Si vous êtes dans une négociation qui génère de la peur, votre stress génère des réactions physiologiques qui vous donnent la possibilité de vous défendre ou de vous enfuir. Ces réactions, l’adrénaline qui augmente le rythme cardiaque et respiratoire, la température corporelle, l’ordre donné au foie de donner de l’énergie, etc. sont visibles : vous rougissez, vous transpirez, vous ne pouvez pas l’empêcher. Quand l’enjeu est considéré comme vital, la réaction peut être la défense ou même la cataplexie, le fait de se retrouver complètement figé, incapable de réagir ; c’est un réflexe reptilien, parce que depuis des dizaines de milliers d’années, notre cerveau reptilien a compris que les prédateurs nous chassent aux mouvements qu’on fait. En restant figé on pense disparaitre de l’œil du prédateur. Sauf qu’en négociation, la partie adverse est encore en face de nous. On reste comme le lapin qui se fige face à une voiture, son cerveau reptilien n’a pas évolué.
D’où l’intérêt de savoir prendre du recul pour analyser les enjeux plus objectivement. Et de les relativiser, surtout quand ils semblent importants.■
NEGOCIER SOI-MÊME
Les cadres qui vivent une crise de carrière (séparation ou « trou d’air » professionnel) sont amenés, à un moment ou à un autre, à négocier avec leur employeur. Ces négociations sont pour eux particulièrement difficiles. D’une part leur propre sort est en jeu : c’est eux-mêmes qu’ils négocient. D’autre part ils doivent les conduire alors même qu’ils voient leur vie bouleversée. Une configuration à laquelle ils ne sont généralement ni habitués ni préparés.
Négocier soi-même c’est s’auto-réparer.
Si nous accompagnons nos clients dans la conduite de leurs négociations, nous leur conseillons de les mener eux-mêmes et de ne pas mandater un tiers, par exemple un avocat, pour le faire à leur place. Pour se négocier eux-mêmes, nous leur recommandons de négocier par eux-mêmes.

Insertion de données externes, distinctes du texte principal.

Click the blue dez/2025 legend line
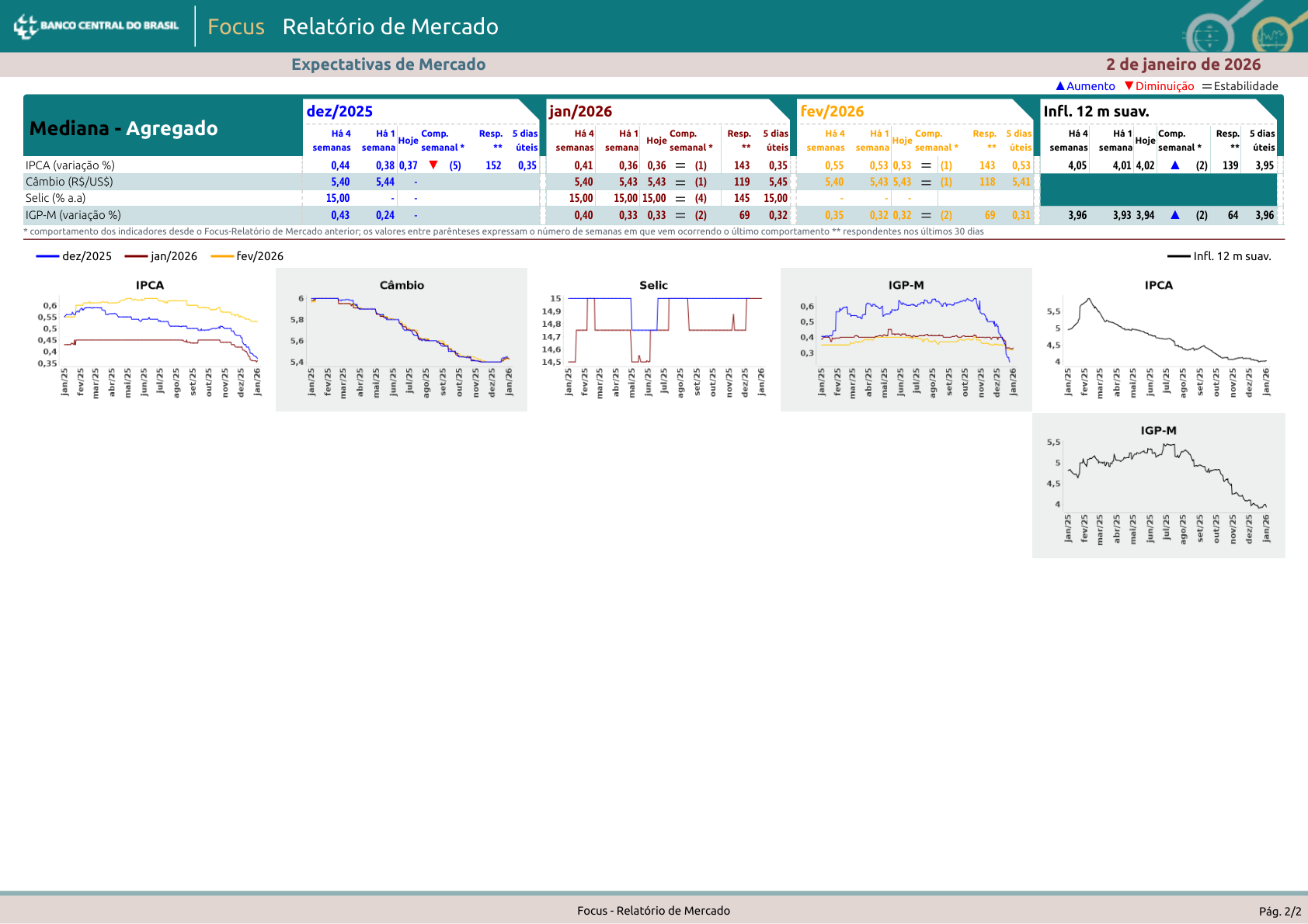This screenshot has width=1308, height=924. point(47,256)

En effet, en confiant cette négociation à un tiers, un cadre transfère la responsabilité, et même s’il obtient réparation, il ne s’auto-répare pas ; or c’est le bénéfice indirect de négocier par soi-même : regagner confiance en soi, canaliser sa colère ou sa peur dans une énergie positive, réussir, éprouver du contentement et de la joie.
D’autre part, en négociant soi-même, on place les discussions aussi au niveau émotionnel, d’homme à homme (une discussion entre avocats aura tendance à être plus experte, plus technique). On peut alors favoriser un partage sensible, l’expression de besoins, la recherche de solutions satisfaisantes, un partenariat positif. Face à la dureté d’une séparation, cela permet au cadre qui négocie de sentir son humanité reconnue et respectée.

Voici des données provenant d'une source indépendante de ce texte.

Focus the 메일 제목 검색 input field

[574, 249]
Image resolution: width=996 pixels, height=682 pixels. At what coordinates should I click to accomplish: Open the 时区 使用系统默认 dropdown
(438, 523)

Négocier soi-même c’est gérer ses émotions.
Dans les négociations avec son employeur, deux erreurs sont communément commises : la première est d’étouffer les émotions que l’on ressent… au risque de se voir rapidement rattrapé par elles. L’autre est de se laisser emporter par son effroi, sa rage ou son désir de revanche… et de perdre de vue ses intérêts dans la négociation.
Un cadre en crise fait face à une double inconnue : va-t-il s’en sortir et quand ? Devant cette incertitude, les réactions émotionnelles sont inévitables et notre rôle, chez Transition Plus, est de l’aider à les gérer, de deux manières.
Dans le cas d’une séparation, il a besoin de faire comprendre le tourment qu’il endure, de faire entendre sa colère ou sa tristesse et notre premier rôle est de l’écouter, de reconnaître ce qu’il éprouve et de lui dire que son émotion est légitime. Un travail d’empathie qu’il est tenté de solliciter de la part de son employeur (entends-tu le mal que tu me fais ?) mais que celui-ci n’est pas toujours capable ni désireux d’effectuer.
Notre second rôle est de l’aider à se projeter dans un futur reconstruit, dans une représentation de la crise résolue de manière favorable. Et ainsi de progresser sur sa courbe de deuil vers une nouvelle étape de sa vie■
La lettre de Transition Plus est éditée par Transition Plus – 1, rue de la Banque 75002 Paris – Tél 09 67 82 14 55
Directrice de la publication : Domitille Tézé
Comité éditorial : Nicolas Bontron, Valérie Féret-Willaert, Marc Joly, Emmanuel Pérard, Domitille Tézé
Directeur de la rédaction : Michel Clavel – Conception & réalisation : Mathilde Guillemot.
Dépôt légal : juin 2017.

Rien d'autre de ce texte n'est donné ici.